Problem requirements:
Could you restate the data below word for word, without its pictures?

══════════════════════════════

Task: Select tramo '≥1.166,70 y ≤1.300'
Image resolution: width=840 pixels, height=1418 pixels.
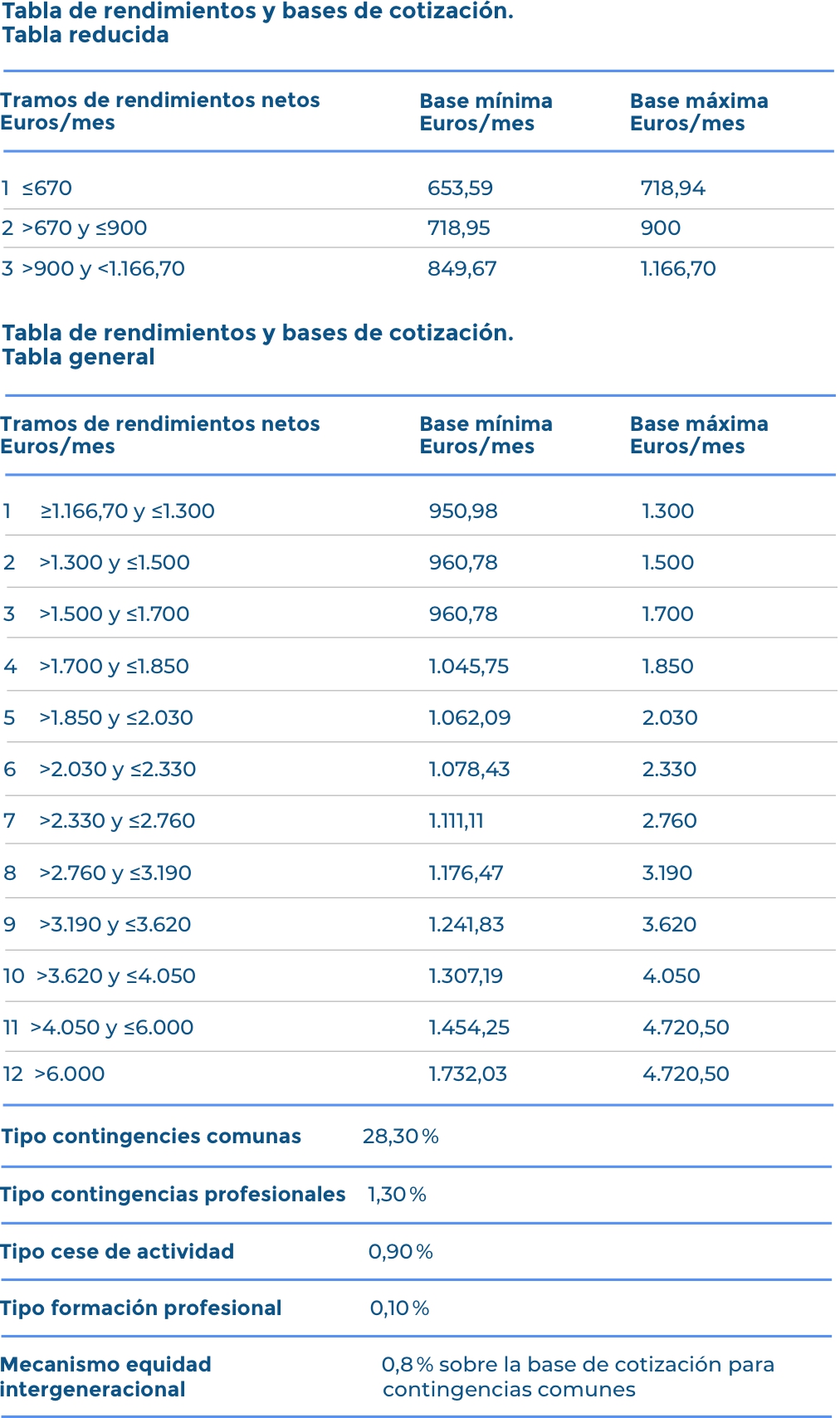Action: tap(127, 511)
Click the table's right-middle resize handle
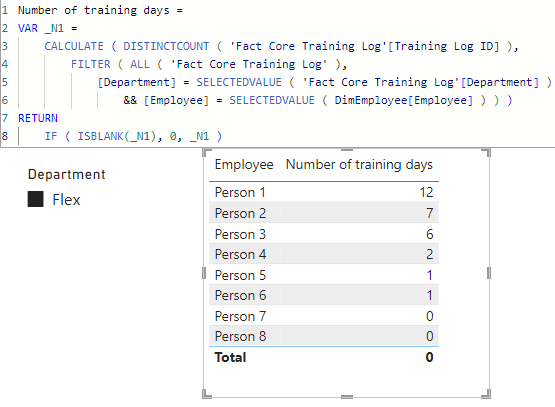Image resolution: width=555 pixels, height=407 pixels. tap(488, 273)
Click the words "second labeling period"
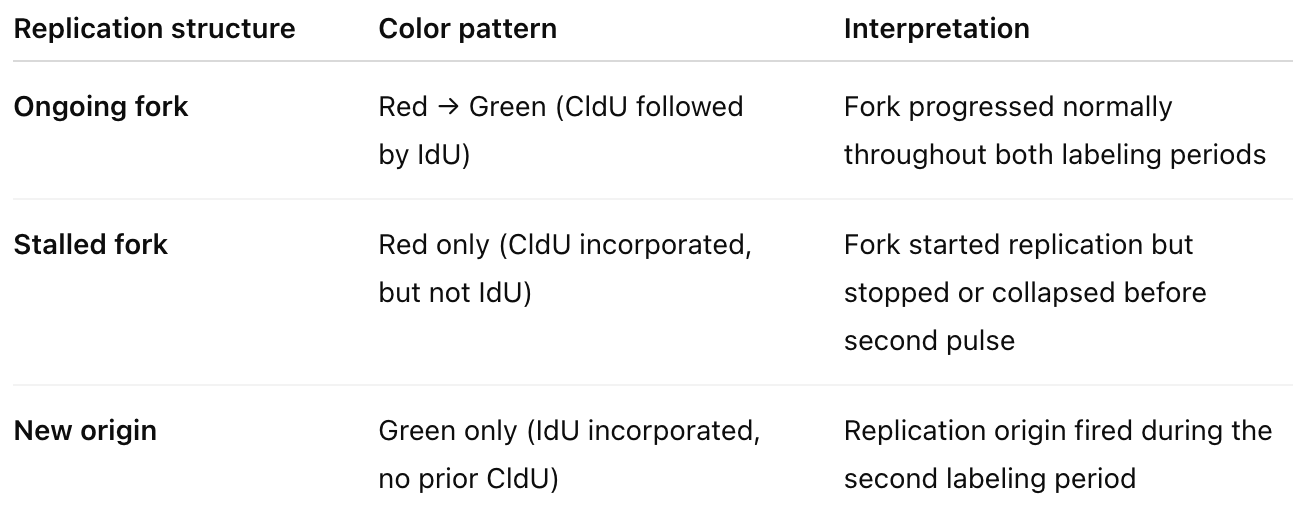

══════════════════════════════

Result of this exercise:
Task: Select tramo '≥1.166,70 y ≤1.300'
Image resolution: width=840 pixels, height=1418 pixels.
Action: tap(127, 511)
Click the table's right-middle resize handle
Image resolution: width=555 pixels, height=407 pixels. tap(488, 273)
Click the words "second labeling period"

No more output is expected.